The electroclinical characteristics of 5 children (ages 4-13 years) with subacute inflammatory demyelinating polyneuropathy (SIDP) are reported from the Royal Children’s Hospital, Victoria, Australia. Onset followed 2-13 days after a nonspecific infection with fever, upper respiratory tract symptoms or gastroenteritis in 3 patients; one had recent cytomegalovirus infection; none had Campylobacter jejuni. All had leg weakness (with pain in 3) at presentation, and upper limb involvement followed. All remained ambulant. Neurologic findings included areflexia in 5, ataxia in 4, and bilateral facial weakness in 1. CSF protein was elevated (0.75-1.5 g/L) in 3, and leukocytes were absent or 1/mm3. Nerve conduction studies were abnormal. Period from onset of symptoms to treatment was 4-8 weeks. All received oral prednisolone for 1.5-6 months, and all showed improved muscle strength within 1 week. Three had returned to normal within 6 months and one within 8 months, and none showed relapse at 6-20 years follow-up. One was normal when last seen at 10 months follow-up. [1]

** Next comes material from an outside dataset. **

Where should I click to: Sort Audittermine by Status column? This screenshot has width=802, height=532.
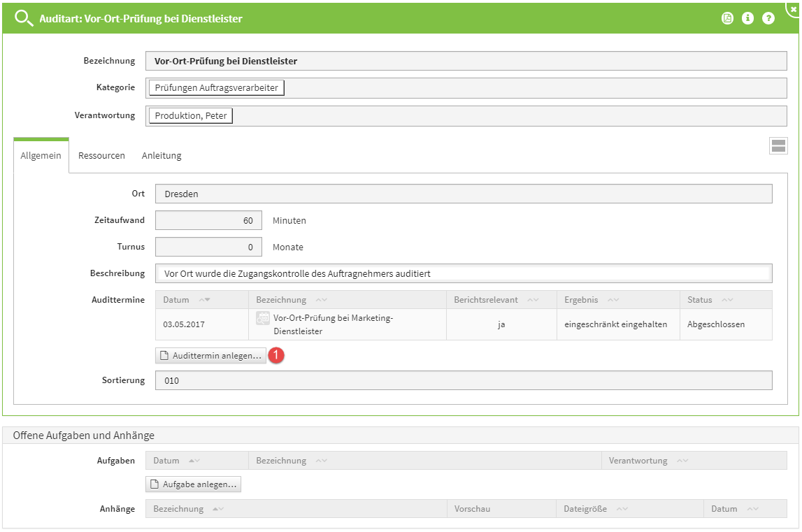click(726, 300)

COMMENT. The authors have differentiated this series of SIDP patients with a benign, subacute illness and monophasic course of 4-8 weeks from the acute form of inflammatory demyelinating polyneuropathy (Guillain-Barrc syndrome [GBS]) with a 4 week course, and a chronic form (CIDP) with progression over 8 weeks and frequent relapse. SIDP characteristics that differ from GBS include 1) longer period of progression; 2) lack of respiratory, cranial nerve, or autonomic involvement; 3) more abnormal nerve conduction in initial stages; and 4) rapid and sustained response to corticosteroids. The monophasic and nonrelapsing course of SIDP differentiates it from CIDP. The response of CIDP to steroids is reviewed in Ped Neur Briefs 2005; 19:19).